**WHAT TO WORK ON:**
a) In the opinion piece on the freezing of Governor Fayose's bank account, whose opinions does the writer analyze?
b) Pick up the opinion piece on the freezing of Governor Fayose's bank account after its final line, and keep writing it.

**TEXT:**
--- begin ---
Following the Economic and Financial Crimes Commission’s (EFCCC) freezing of Governor Ayodele Fayose’s personal Zenith Bank account in June 2016, Governor Fayose developed sneeze reflex. Many Nigerians have been asking questions. And there have been many answers. But the more you look, the less you see.
I have been looking too. I recently published my opinion about EFCC’s freezing of Governor Fayose’s account on social media, EFCC’s Freezing Action andGovernor Fayose’s Sneeze Reflex. This article expands my earlier thoughts. Here, I have briefly analyzed two Senior Advocates’ opinions—Femi Falana SAN and Mike Ozekhome SAN. While the former is on EFCC’s side, the latter is on Governor Fayose’s side.
What does the Nigerian Constitution say about immunity?
--- end ---
**MATERIAL PROVIDED:**
--- begin ---
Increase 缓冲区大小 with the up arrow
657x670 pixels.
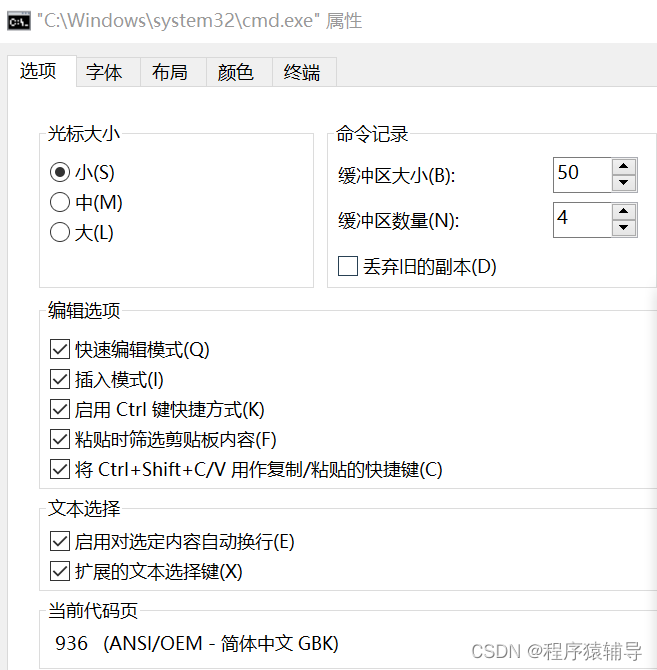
--- end ---
**WRITTEN RESPONSES:**
a) Femi Falana SAN and Mike Ozekhome SAN.

b)
The 1999 Constitution of the Federal Republic of Nigeria (as amended) gives immunity to four public-office holders. These public-office holders are the President, Vice President, Governor, and Deputy Governor. This is provided under section 308(1)(a) of the 1999 Constitution. The section says no civil or criminal proceedings shall be instituted or continued against any of these persons while in office.
Does the Constitution intend that any person who holds any of the four public offices above should remain untouched at all times and in all situations until he or she leaves office?
By granting immunity to the four public offices above, the Constitution seeks to protect the persons occupying these offices from the distractions that any civil or criminal suits instituted against them may create. This is because we need our public-office holders to focus on the work they are elected for, not defending charges.
But the Constitution does not intend that immunity shields impunity or criminality. This is why a law-enforcement agency can investigate any person who enjoys immunity if the agency reasonably suspects that the person has committed a crime.
Section 308(1)(a) states that no civil or criminal proceedings shall be instituted or continued against any of these persons while in office.
Does “civil or criminal proceedings” under section 308(1)(a) not include investigation by a law-enforcement agency?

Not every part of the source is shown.